*Exercise instructions*
Resume the account of Semenya's gender tests, carrying it on from its last sentence.

*Document extract*
◇ ◇ ◇ ◇ ◇ ◇ ◇

This advice – and qualms about her expressed to the South Africans by the International Association of Athletics Federation (IAAF) – were ignored; 18-year-old Semenya competed, and every shred of her own privacy and intimacy are now a matter of worldwide conjecture.

The South African tests reportedly found she had internal testes and produced very high levels of testosterone for a woman. The results of the post-race IAAF tests are expected in November. The IAAF has declined to confirm, or deny, reports in an Australian paper that its tests found that she has male and female characteristics.

News of the pre-championship tests emerged in leaked emails between Athletics South Africa (ASA) officials. Conducted at a Pretoria clinic on 7 August by Oscar Shimange, a doctor specialising in obstetrics and gynaecology, they were apparently triggered by an IAAF email which raised concerns about Semenya's gender, just weeks before the championships. Reports that Semenya was duped into attending by being told these were a routine drugs test seem unlikely, especially as she was counselled about them by ASA member and psychologist Laraine Lane.

◇ ◇ ◇ ◇ ◇ ◇ ◇

*Source data*

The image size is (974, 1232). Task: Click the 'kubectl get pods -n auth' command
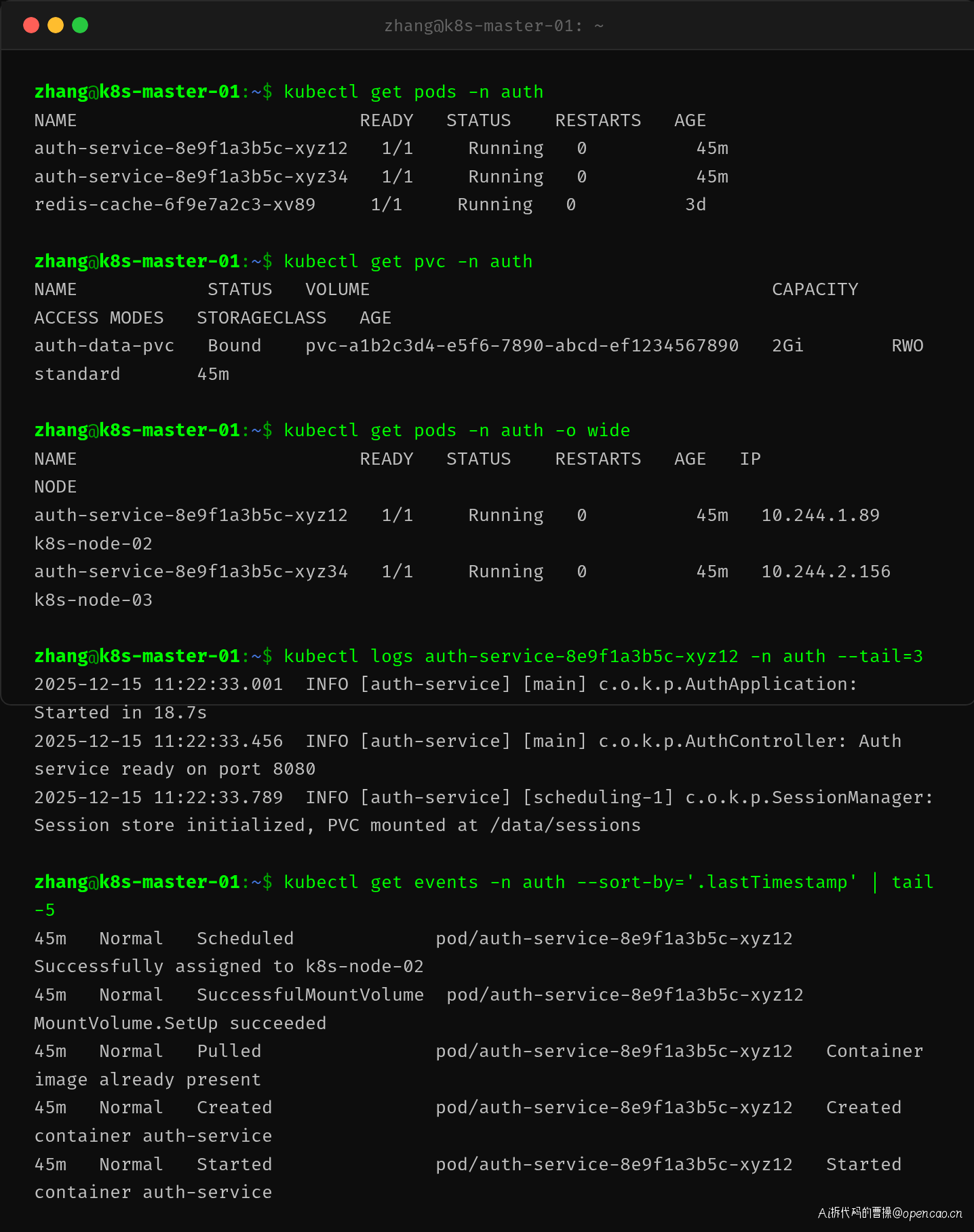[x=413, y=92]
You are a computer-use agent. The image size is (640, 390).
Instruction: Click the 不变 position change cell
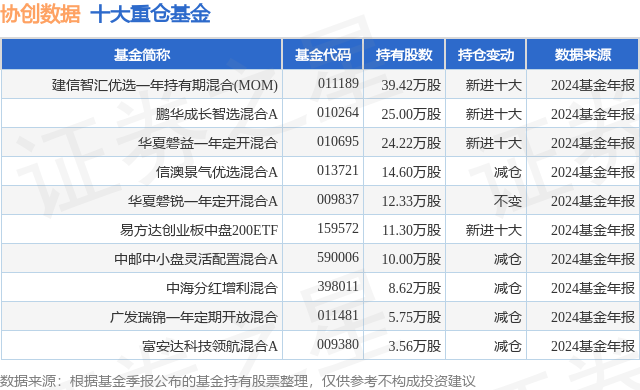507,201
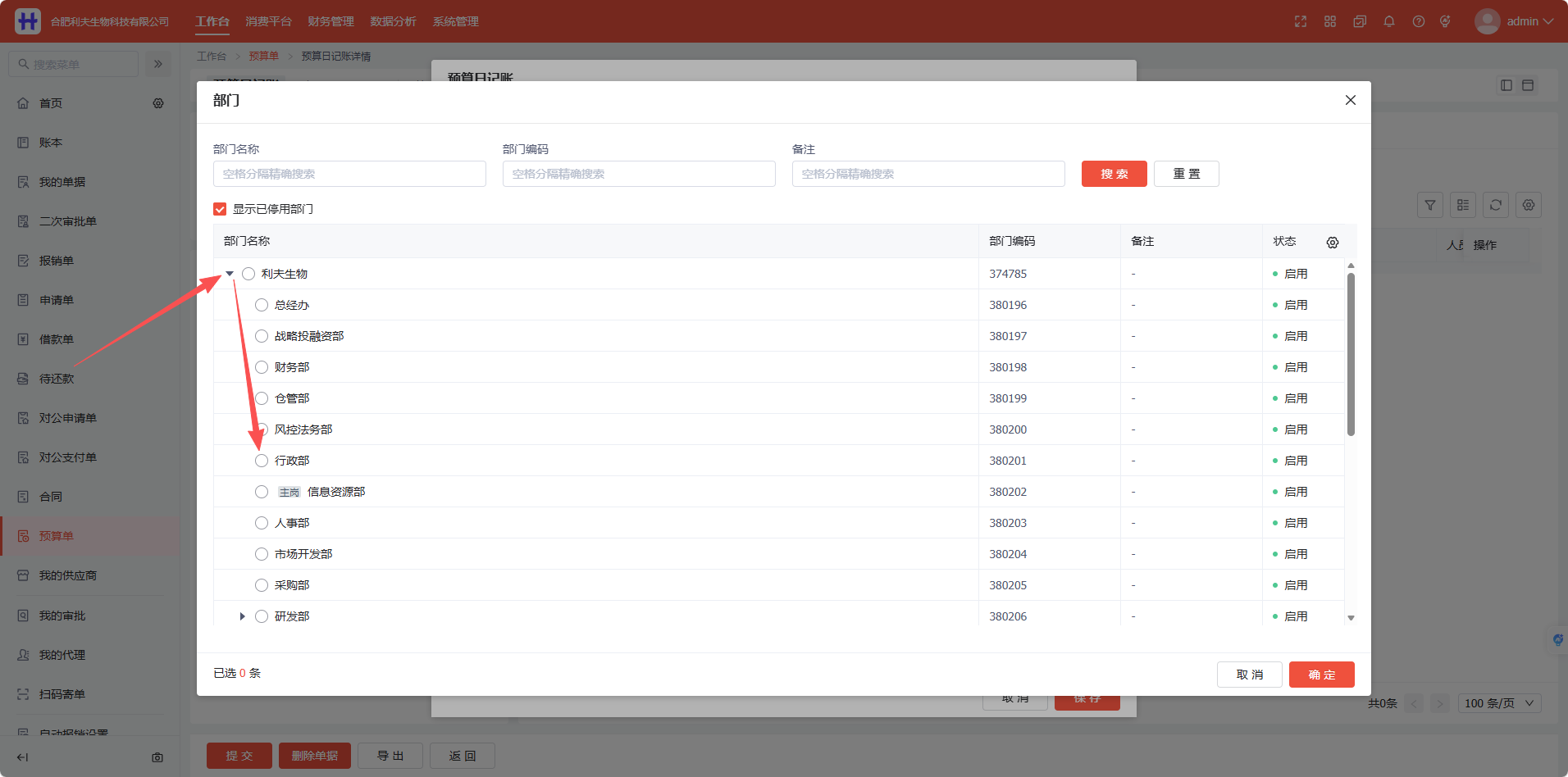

◇ ◇ ◇ ◇ ◇ ◇ ◇

*Task result*
South African papers have reported that when Semenya was in Berlin, the Pretoria clinic called the team doctor, Harold Adams, and said the test results were "not good". Dr Adams than reportedly called a meeting with fellow ASA officials and advised her withdrawal, but was overruled.

Doubts over Semenya's gender have caused much offence and anger in South Africa, with some leaders claiming these were motivated by racism. The minister for women and children has lodged a complaint to the UN about the IAAF's treatment of Semenya and there is now a growing clamour for Leonard Chuene, president of ASA, to resign. Yesterday, he apologised, and said the denials were an "error of judgement". He said: "I believed at the time my consistent denials would help protect her."

At a press conference during which he was at times angry, emotional and contradictory, Mr Chuene also claimed that the IAAF asked him to get Semenya to fake an injury once in Berlin so that she could be withdrawn and the matter hushed up. He refused.

This weekend, Semenya continues to train, and prepare for end-of-year exams. Yet, whatever her legitimacy to compete as a woman, she is now, through no fault of her own, a teenager who finds that the geography and chemistry of her anatomy are now a matter of bar-room banter throughout the world. A medal seems scant consolation.